══ Page extract
That seems more like something Mastodon would play since they all have silverburst stuff.


----------



## Sicarius (Feb 18, 2011)

Saw this earlier on Musician's Friend.

the guitar world needs more regular silverburst guitars.


----------



## Grand Moff Tim (Feb 18, 2011)

Isn't Skwisgaar's explorer black?

Wasn't the show sponsored by EMG?


----------



## ThorSilhouette (Feb 18, 2011)

nice


----------



## Bloody_Inferno (Feb 18, 2011)

Silverburst Explorer... pretty sweet. 

No "Gibson" labelled innovation... that's a positive here too. A tried and true formula.


----------



## loktide (Feb 18, 2011)

nice


----------



## yingmin (Feb 18, 2011)

So. Fucking. Sick. Of silverburst.


----------



## TheSixthWheel (Feb 18, 2011)

HOLY CRAP. Looks fairly awesome, but MSRP of $2,799!?!

Oh, it's Gibson. Of course.


----------



## noizfx (Feb 18, 2011)

I've always liked the silverburst


----------



## caskettheclown (Feb 18, 2011)

If they released an Epiphone version I would buy it in an instant!

I have GAS so hard right now....:\


----------



## Seventary (Feb 18, 2011)

Silverburst=cum in yer' pants.


----------



## WickedSymphony (Feb 18, 2011)

TheSixthWheel said:


> HOLY CRAP. Looks fairly awesome, but MSRP of $2,799!?!
> 
> Oh, it's Gibson. Of course.



It actually only costs a bit more street than regular explorers, so it's not such a bad deal in comparison to those.

I've never been a huge fan of explorers, but this one looks super classy and really metal at the same time.


----------



## Duraesu (Feb 18, 2011)

WANT!


----------



## gunshow86de (Feb 18, 2011)

A sliverburst Explorer with binding? Yes please.


----------



## Sofos (Feb 18, 2011)

Tree said:


> It's a silverburst explorer
> 
> I was expecting some obnoxious decal or inlay









I want that one SO much more. And its an Epiphone


----------



## 13point9 (Feb 18, 2011)

its making me seriously consider getting my explorer project and making it a silverburst with binding rather than an oiled finish


----------



## rcsierra13 (Feb 18, 2011)

so freaking beast... love metalocalypse


----------



## drmosh (Feb 18, 2011)

TheSixthWheel said:


> HOLY CRAP. Looks fairly awesome, but MSRP of $2,799!?!
> 
> Oh, it's Gibson. Of course.



as usual street prices are WELL under that, apparently at around 1.6k


----------



## eaeolian (Feb 18, 2011)

Ibz_rg said:


> Whoa! Now that's innovative!
> 
> 
> Dino can't even get a sig, but cartoons can.



Dethklok would sell way more guitars than Dino at this point.


----------



## gunshow86de (Feb 18, 2011)
════
══ Data provided
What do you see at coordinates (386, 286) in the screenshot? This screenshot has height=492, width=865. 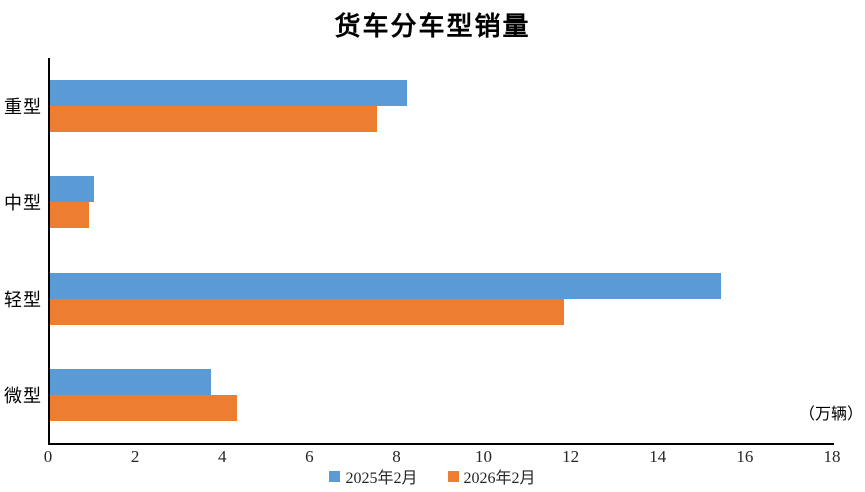 I see `bar-2025年2月-轻型` at bounding box center [386, 286].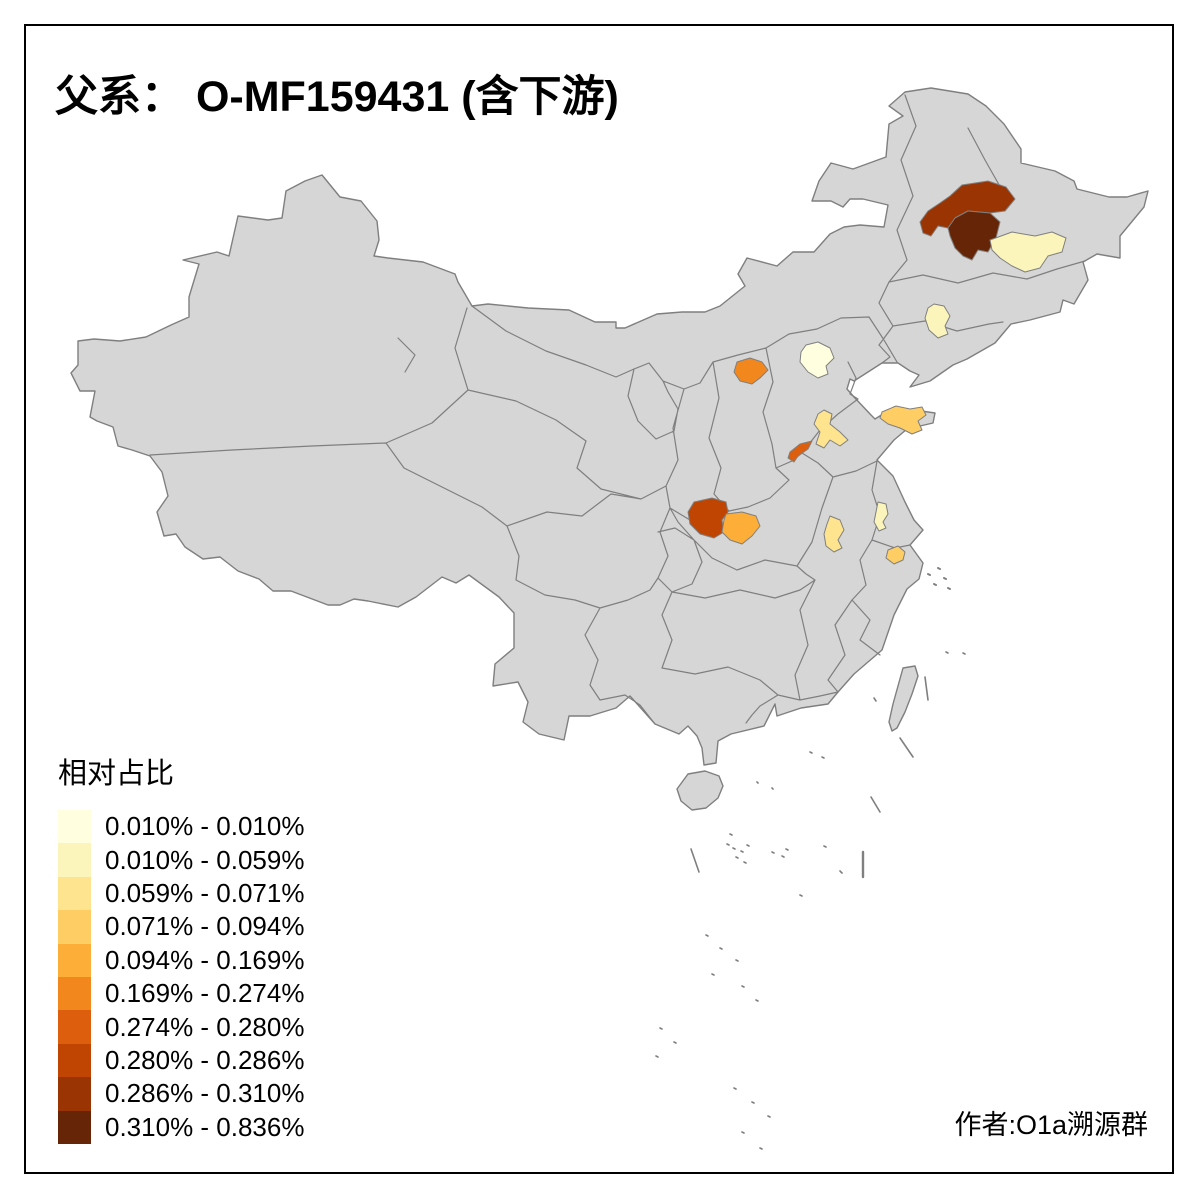 The width and height of the screenshot is (1200, 1200). I want to click on legend-row: 0.310% - 0.836%, so click(182, 1127).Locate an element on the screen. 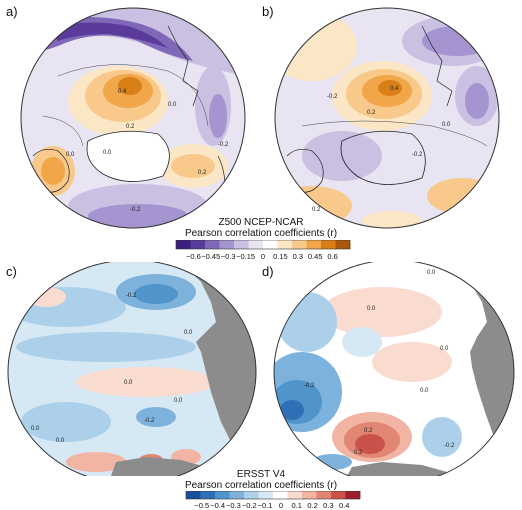 This screenshot has height=510, width=522. z500-colorbar-tick-label: 0.6 is located at coordinates (332, 256).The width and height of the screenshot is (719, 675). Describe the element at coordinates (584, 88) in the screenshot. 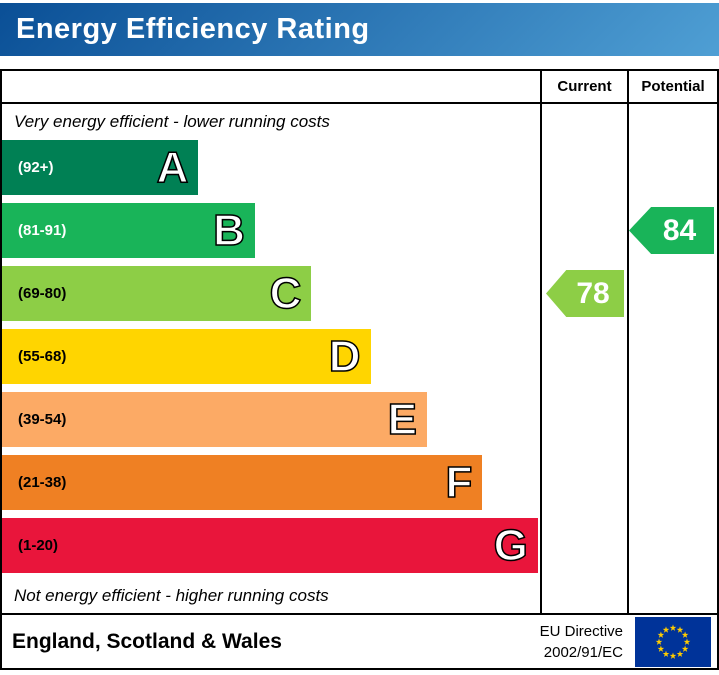

I see `column-header-current: Current` at that location.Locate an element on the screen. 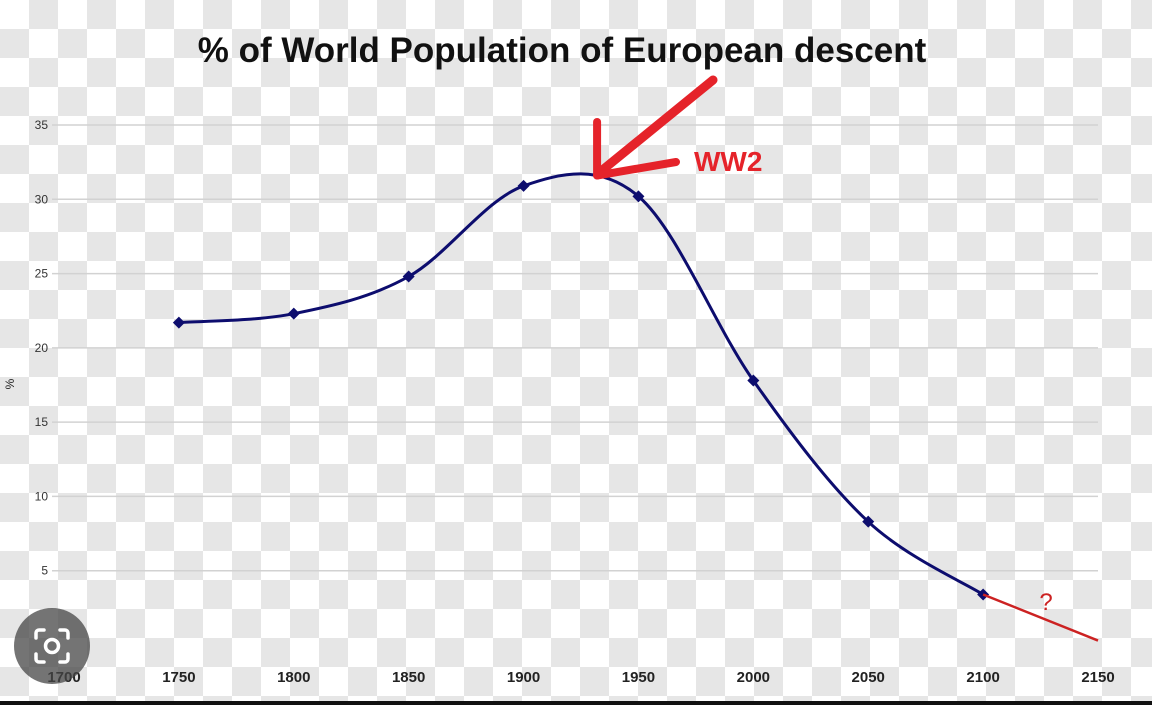 Image resolution: width=1152 pixels, height=705 pixels. ww2-arrow-head is located at coordinates (636, 169). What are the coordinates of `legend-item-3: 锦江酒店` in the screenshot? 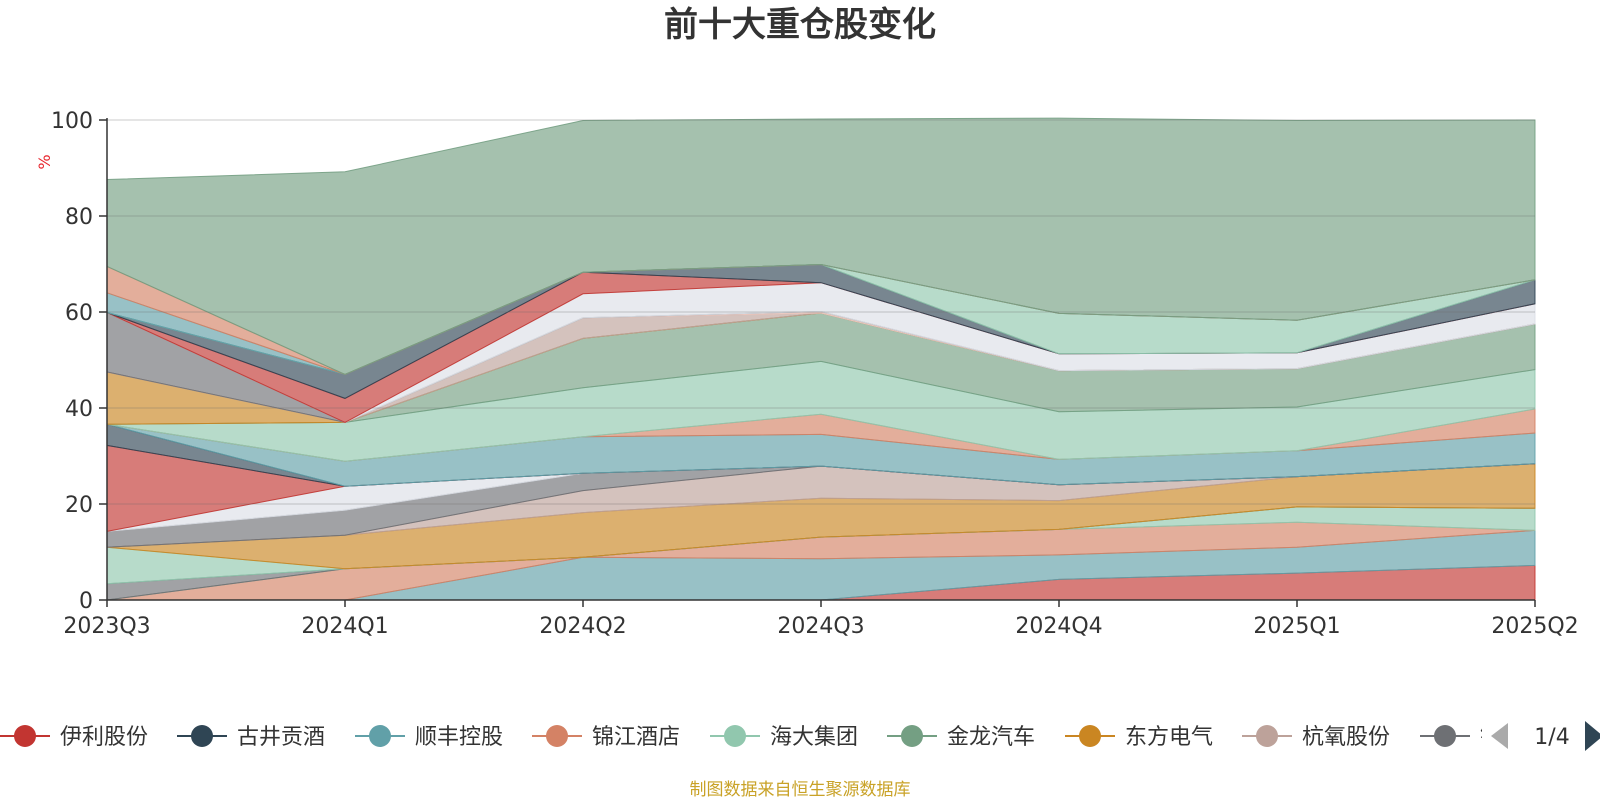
════
* [Your tasks]
1) Translate this sentence from the guitar forum thread into Spanish: "I've never been a huge fan of explorers, but this one looks super classy and really metal at the same time."
2) Reproduce word for word the part of the guitar forum thread that opens with the words "That seems more" and closes with "on Musician's Friend.".

* [Answers for the exercise]
1) Las explorers nunca me han gustado demasiado, pero esta luce súper elegante y muy metal al mismo tiempo.

2)
That seems more like something Mastodon would play since they all have silverburst stuff.


----------



## Sicarius (Feb 18, 2011)

Saw this earlier on Musician's Friend.